El miércoles por la mañana salimos rumbo a León. De los tres, sólo Anselmo había estado allí. Se pasó el camino describiéndonos la ciudad y hasta nos habló de un restorancito donde podríamos detenernos en caso de que Hilario tuviera urgencia de comer algo mexicano. Cuando llegamos al aeropuerto y pedimos informes, un empleado nos indicó el pasillo por donde llegarían los viajeros procedentes de Los Angeles. Salió el último sin que Hilario hubiese aparecido. Inquietos, fuimos a pedirle informes a un maletero. Nos advirtió que el avión ya estaba vacío. Le dijimos que era imposible, y para demostrárselo Julieta le enseñó la carta del consulado. El hombre se rascó la frente: "Esta clase de pasajeros no llegan por aquí. Si gustan, los llevo". Aceptamos que nos condujera hasta una oficina donde estaba conversando una pareja. El maletero les habló en voz baja y enseguida desapareció sin mirarnos. El hombre se dirigió a Julia: "Me permite su documento, quiero decir, la carta del consulado". La leyó de prisa y oprimió un timbre: "Si quiere tomar asiento, señora, enseguida le traen a su marido." "¿Viene enfermo, tuvo un accidente?" No fue necesaria la respuesta: aparecieron dos empleados empujando la camilla donde venía el ataúd con los restos de Hilario.
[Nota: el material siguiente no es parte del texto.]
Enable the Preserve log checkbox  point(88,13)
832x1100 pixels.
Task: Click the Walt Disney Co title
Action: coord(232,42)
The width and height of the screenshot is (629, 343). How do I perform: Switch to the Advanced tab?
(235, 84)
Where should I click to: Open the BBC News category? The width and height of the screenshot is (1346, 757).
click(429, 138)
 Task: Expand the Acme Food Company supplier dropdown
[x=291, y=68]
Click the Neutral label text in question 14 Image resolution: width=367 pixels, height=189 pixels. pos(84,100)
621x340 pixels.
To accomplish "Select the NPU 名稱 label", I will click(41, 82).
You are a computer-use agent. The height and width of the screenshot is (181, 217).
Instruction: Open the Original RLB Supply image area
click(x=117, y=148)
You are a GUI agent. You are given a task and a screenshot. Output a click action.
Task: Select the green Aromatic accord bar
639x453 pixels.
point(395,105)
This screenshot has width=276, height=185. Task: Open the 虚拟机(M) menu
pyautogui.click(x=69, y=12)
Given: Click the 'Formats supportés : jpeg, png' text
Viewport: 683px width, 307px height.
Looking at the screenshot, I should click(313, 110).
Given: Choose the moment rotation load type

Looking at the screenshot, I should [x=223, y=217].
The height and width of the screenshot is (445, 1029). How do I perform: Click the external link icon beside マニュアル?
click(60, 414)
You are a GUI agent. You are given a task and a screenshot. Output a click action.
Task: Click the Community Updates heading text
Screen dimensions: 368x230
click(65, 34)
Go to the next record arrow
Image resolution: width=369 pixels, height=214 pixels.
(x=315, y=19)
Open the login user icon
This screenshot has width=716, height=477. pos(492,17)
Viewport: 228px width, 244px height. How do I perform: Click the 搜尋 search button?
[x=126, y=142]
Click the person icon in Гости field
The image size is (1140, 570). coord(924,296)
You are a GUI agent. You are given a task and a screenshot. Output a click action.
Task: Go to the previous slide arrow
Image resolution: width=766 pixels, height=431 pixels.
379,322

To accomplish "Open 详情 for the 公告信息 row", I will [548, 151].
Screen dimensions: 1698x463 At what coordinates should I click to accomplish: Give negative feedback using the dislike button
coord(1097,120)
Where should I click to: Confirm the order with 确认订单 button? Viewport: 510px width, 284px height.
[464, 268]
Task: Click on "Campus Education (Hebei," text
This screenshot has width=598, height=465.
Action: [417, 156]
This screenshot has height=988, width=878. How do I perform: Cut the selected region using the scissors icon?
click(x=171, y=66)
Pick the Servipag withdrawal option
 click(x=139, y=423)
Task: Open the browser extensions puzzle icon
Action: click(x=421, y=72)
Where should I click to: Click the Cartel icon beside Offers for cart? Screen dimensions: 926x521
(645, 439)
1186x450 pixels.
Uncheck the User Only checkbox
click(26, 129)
Durante mucho tiempo Julieta se compensó de su viudez repitiendo que su marido había sido el primero en cumplir la promesa de regresar. Ya no le cabe ese orgullo: después de Hilario han vuelto al pueblo 270 emigrantes; se fueron en tren o en autobús, ligeros de equipaje, llenos de ilusiones; regresaron en avión con todo el peso de la muerte encima.